Ketua Fraksi Partai Demokrasi Indonesia-Perjuangan (PDI-P) Gembong Warsono meminta Pemprov Jakarta membuka dokumen penyelidikan yang dilakukan oleh Inspektorat DKI Jakarta. Publik berhak mengetahui rangkaian peristiwa, duduk perkara, dan pihak-pihak yang terlibat dalam peristiwa di Petamburan.
”Jangan main copot dulu. Buka benar nama-nama pejabat yang mengizinkan atau membiarkan keramaian itu terjadi dan jalan penyidikan oleh Inspektorat hingga memang layak diputuskan orang-orang tersebut dinonaktifkan dari jabatannya. Demikian pula dengan status Petamburan sebagai wilayah berisiko penularan Covid-19, penanganannya sudah sejauh apa?” ujarnya.
Pada waktu yang berlainan, Wakil Ketua DPRD Jakarta dan legislator dari Fraksi Partai Amanat Nasional, Zita Anjani, mengatakan hal senada. Ia menghormati keputusan Gubernur DKI Jakarta, tetapi menyayangkan tindakan dilakukan mendadak tanpa dimusyawarahkan dengan DPRD. Apalagi, sejauh ini tidak ada keterangan terperinci mengenai bentuk pembiaran ataupun pencegahan yang dilakukan, baik oleh Dinas LH maupun Wali Kota Jakarta Pusat.
”Copot sana-sini bukan solusi. Kan bisa didiskusikan di antara semua pihak terkait. Dalam acara di Petamburan itu Gubernur dan Wakil Gubernur seingat saya juga ikut hadir,” katanya.
Copot sana-sini bukan solusi. Kan bisa didiskusikan di antara semua pihak terkait. Dalam acara di Petamburan itu Gubernur dan Wakil Gubernur seingat saya juga ikut hadir. (Zita Anjani)
Tidak konsisten
Pakar ilmu administrasi Universitas Indonesia, Roy Valiant Salomo, menelaah tindakan pencopotan ini tidak konsisten dengan minimnya penegakan aturan di lapangan. Berbagai aturan, mulai dari undang-undang, peraturan daerah, peraturan gubernur, dan keputusan gubernur menegaskan segala bentuk keramaian tidak boleh dilakukan selama pandemi Covid-19. Apalagi, Jakarta masih menerapkan pembatasan sosial berskala besar.

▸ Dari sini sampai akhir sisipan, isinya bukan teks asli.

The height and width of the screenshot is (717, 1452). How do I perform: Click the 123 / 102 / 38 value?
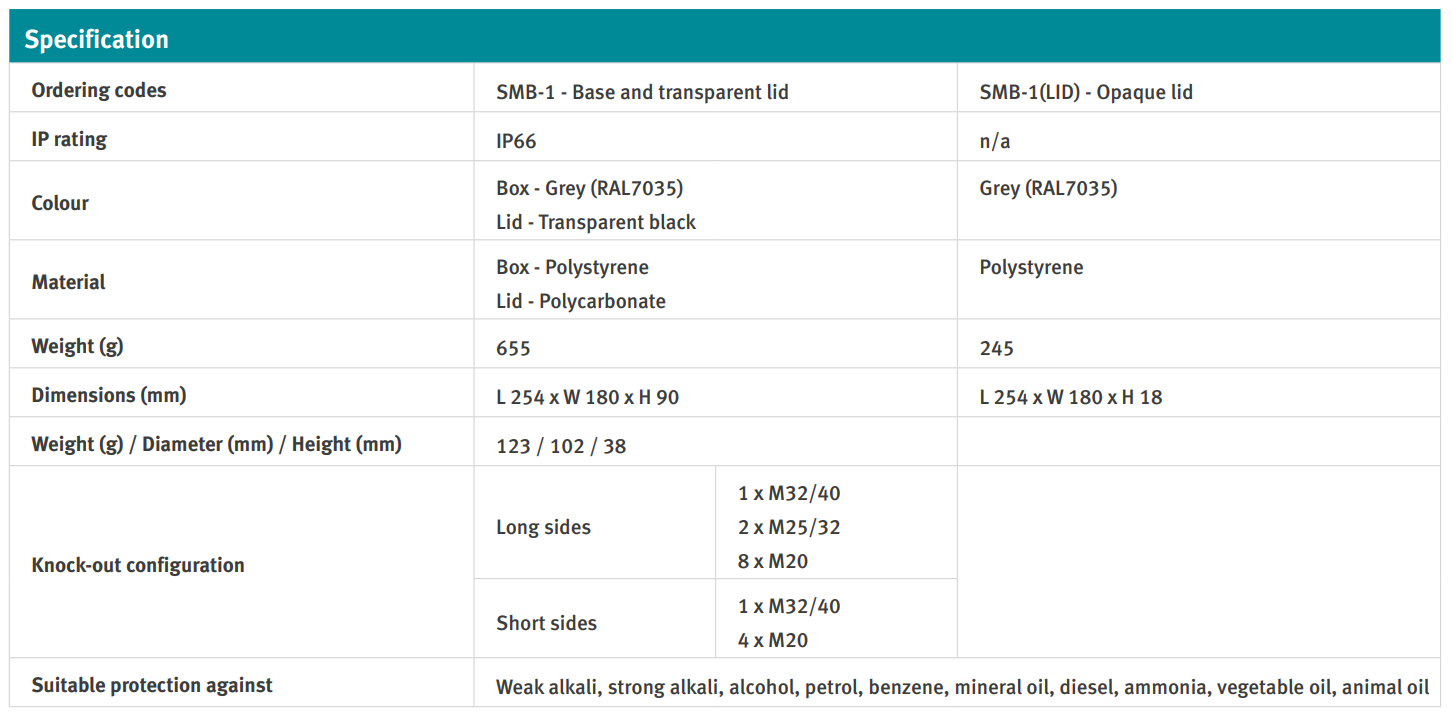tap(561, 446)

”Semua aturan menyuruh setiap orang yang baru datang dari luar negeri agar melakukan isolasi mandiri selama dua pekan. Akan tetapi, ketika Rizieq Shihab tiba dari Arab Saudi ia dibiarkan berkeliaran dan beberapa kegiatannya dihadiri jajaran pemerintah Jakarta dan kabupaten/kota lain,” ucapnya.

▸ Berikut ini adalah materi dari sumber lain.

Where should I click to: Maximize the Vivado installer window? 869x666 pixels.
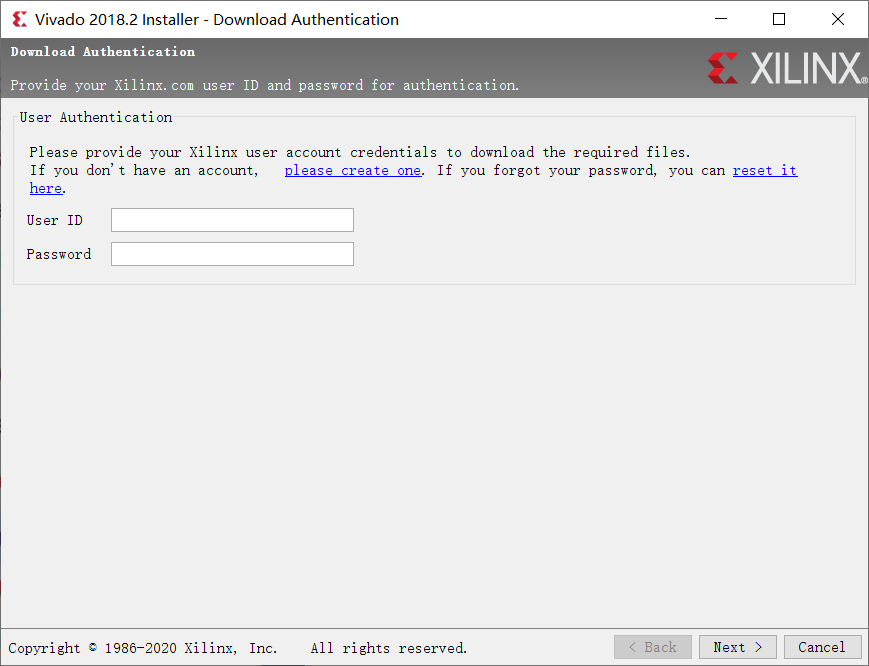click(779, 19)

Fakta ini menunjukkan bahwa pemerintah kalah atau sengaja mengalah terhadap kepentingan kelompok tertentu. Masyarakat akan kehilangan kepercayaan. Apabila pemerintah beserta aparat penegak hukum saja tidak bisa menindak, warga sipil yang kritis bisa-bisa diinjak oleh kelompok-kelompok ini.
”Perilaku kebanyakan berkompromi ini penyakit di Indonesia, termasuk Jakarta. Pencopotan wali kota ataupun kepala dinas tidak memberi dampak apa pun karena mereka bukan pengambil kebijakan strategis. Kuncinya tetap di gubernur,” kata Roy.